Abstract Absence of purine nucleoside phosphorylase (NP) is associated with severe T cell immune deficiency and normal B cell function. Patients with this enzyme defect accumulate inosine, guanosine, and their respective deoxycompounds, all of which are substrates for NP. We have evaluated the effect of these four NP substrates on PHA-stimulated lymphocytes and lymphoblastoid cell lines with B and T cell characteristics. Inosine and deoxyinosine had little inhibitory effect on human lymphocytes, whereas guanosine and deoxyguanosine inhibited DNA and protein synthesis in both PHA-stimulated human lymphocytes and hyman lymphoblastoid cells. In all experiments, deoxyguanosine was more toxic than guanosine. Human lymphoblastoid cells with T cell characteristics (T-LCL) were found to be particularly sensitive to the presence of deoxyguanosine. At low µM concentrations 3H-thymidine and 3H-leucine incorporation into the T-LCL was markedly decreased. At a concentration of 10 µM, no cell growth occurred and 50% of the cells were killed. Partial reversal of the toxic effect of deoxyguanosine on the T-LCL could be achieved with simultaneous addition of deoxycytidine.

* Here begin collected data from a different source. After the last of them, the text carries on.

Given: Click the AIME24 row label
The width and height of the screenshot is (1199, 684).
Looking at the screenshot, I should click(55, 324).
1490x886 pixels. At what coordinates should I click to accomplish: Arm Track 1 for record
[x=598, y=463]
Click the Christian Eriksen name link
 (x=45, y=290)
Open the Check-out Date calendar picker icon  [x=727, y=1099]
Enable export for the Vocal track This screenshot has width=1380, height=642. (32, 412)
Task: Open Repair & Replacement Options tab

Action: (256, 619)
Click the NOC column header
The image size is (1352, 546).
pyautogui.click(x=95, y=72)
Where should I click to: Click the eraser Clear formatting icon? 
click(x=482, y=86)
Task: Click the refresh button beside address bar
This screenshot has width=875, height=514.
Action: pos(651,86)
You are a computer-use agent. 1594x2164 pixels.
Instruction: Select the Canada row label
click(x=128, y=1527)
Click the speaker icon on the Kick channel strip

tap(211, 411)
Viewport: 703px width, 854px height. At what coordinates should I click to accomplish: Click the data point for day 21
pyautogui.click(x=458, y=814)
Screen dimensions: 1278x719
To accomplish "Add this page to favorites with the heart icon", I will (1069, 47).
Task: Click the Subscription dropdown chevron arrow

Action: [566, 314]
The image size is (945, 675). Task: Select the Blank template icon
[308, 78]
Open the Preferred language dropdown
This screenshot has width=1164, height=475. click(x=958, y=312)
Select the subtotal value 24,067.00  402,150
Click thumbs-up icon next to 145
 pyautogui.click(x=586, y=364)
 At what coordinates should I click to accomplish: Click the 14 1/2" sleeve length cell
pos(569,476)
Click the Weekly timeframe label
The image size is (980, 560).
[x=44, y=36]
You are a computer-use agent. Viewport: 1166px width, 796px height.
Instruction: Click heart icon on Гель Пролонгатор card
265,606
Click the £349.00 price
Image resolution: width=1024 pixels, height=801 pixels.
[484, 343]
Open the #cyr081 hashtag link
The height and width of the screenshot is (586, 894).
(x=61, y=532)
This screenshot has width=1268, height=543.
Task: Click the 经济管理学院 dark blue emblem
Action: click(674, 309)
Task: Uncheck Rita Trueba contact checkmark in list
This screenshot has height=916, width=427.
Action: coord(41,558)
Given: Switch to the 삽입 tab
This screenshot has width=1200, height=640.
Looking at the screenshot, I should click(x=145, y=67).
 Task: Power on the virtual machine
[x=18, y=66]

Human lymphoblastoid cells with B cell characteristics (B-LCL) were not inhibited at these low deoxyguanosine levels but cell growth and incorporation of 3H-thymidine and 3H-leucine were moderately decreased at higher deoxyguanosine concentrations. In a B-LCL established from a patient with NP deficiency, neither DNA nor protein synthesis was inhibited by guanosine or deoxyguanosine at concentrations that affected other B cell lines. The extreme sensitivity of the T lymphoblasts and relative resistance of B lymphoblasts to the toxicity of deoxyguanosine or one of its metabolic products may explain the selective loss of T cell function in patients with NP deficiency.